-- Several times over the last couple of months I have thoroughly inspected the areas of the usual seals: dizzy o-ring, front crank and cam seals, valve cover gasket, upper and lower spark plug tube gaskets, oil pan gasket, rear engine seal. No leaks in these places that I can see.
-- Replaced PCV valve a month ago. No change.
-- Coolant level is steady; no signs of a head gasket breach.
-- Runs superbly, otherwise. 42 mpg averaged over 24 tanks of gas since March. I wonder whether the oil burning has upped the MPG a bit.
-- Inspected the spark plugs. They do not have black oil residue on them but all four are an odd, textured color of brown and not the usual properly combusting spark plug color.
-- Replaced valve stem seals a week ago. Still consuming oil. Thought it might be the valve stem seals especially because driving down a mountain using much engine braking yielded a report from buddies that smoke was blowing out of my exhaust. One buddy said it seemed blu-ish. Others were not sure.

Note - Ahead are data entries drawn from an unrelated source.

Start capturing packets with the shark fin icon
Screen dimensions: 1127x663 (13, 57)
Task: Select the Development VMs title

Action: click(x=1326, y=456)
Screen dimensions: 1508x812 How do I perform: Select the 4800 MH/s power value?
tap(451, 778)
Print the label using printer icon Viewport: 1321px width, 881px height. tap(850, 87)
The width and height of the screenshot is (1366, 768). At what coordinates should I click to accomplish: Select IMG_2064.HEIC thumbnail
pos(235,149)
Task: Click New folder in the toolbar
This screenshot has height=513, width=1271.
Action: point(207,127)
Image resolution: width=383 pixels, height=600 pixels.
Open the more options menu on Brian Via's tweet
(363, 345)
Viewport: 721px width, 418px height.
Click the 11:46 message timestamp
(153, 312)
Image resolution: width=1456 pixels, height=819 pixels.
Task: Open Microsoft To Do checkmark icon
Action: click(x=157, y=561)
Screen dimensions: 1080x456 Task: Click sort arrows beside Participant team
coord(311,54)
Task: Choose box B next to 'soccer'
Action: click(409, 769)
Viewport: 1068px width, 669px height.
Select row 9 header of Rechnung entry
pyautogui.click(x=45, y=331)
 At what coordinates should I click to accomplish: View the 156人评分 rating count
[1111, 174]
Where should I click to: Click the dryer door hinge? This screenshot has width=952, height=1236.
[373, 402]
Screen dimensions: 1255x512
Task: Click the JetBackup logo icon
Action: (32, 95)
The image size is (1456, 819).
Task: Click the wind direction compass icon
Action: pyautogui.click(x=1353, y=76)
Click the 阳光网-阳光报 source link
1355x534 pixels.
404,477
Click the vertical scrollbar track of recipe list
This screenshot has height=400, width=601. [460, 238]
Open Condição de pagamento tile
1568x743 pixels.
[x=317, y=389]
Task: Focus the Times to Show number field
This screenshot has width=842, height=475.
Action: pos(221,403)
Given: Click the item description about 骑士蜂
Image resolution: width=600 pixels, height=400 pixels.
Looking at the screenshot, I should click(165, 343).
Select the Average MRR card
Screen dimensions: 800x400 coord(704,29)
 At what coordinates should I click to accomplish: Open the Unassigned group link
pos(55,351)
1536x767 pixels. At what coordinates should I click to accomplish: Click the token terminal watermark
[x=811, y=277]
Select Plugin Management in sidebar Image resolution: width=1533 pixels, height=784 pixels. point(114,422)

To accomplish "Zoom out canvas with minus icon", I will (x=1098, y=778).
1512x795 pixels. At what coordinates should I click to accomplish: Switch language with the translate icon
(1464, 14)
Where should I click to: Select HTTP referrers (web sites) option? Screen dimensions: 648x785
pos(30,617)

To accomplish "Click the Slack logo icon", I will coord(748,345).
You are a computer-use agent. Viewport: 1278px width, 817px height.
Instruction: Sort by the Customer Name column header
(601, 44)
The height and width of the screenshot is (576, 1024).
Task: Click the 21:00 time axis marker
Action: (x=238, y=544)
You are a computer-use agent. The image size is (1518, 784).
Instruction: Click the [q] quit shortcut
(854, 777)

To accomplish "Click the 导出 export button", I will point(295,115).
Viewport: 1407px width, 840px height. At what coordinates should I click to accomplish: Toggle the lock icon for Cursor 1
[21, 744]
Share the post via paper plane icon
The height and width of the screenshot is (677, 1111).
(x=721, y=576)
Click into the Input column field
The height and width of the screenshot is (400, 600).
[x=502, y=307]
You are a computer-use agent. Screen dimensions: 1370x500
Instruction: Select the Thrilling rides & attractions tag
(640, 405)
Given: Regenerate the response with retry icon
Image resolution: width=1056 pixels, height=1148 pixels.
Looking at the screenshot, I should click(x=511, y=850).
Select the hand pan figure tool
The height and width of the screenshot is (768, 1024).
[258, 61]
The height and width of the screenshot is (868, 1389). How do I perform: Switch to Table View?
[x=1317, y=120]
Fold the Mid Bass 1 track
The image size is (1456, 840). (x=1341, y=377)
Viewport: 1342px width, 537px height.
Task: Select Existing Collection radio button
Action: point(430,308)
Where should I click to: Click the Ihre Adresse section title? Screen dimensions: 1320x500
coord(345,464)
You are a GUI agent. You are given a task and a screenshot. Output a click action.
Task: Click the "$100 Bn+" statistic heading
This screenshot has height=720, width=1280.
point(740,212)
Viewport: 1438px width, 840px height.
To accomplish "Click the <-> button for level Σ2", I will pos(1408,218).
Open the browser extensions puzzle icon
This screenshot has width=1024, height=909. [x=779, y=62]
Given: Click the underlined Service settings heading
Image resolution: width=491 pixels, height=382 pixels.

-- Yesterday discovered the o-ring on the breather chamber had permatex ultra-gray or similar on it, apparently as a temporary fix. Also found oil residue beneath the hose connection to the breather chamber. I cleaned the chamber up and replaced the o-ring. I Hondabonded (I know, cheap) the grommet where the PCV valve hose connects to the breather chamber.
Questions:
- When an oil ring or the valve guides fails, is it usual for all of them to fail at about the same time, thus explaining why the spark plugs are all the same color? This does not pass my common sense test, but maybe experience is a better substitute for common sense..
- My theory with the breather chamber is that it was running at atmospheric pressure or so, and this may be higher than the usual pressure, meaning the PCV valve was open more often and wider yada than it should be. Comments?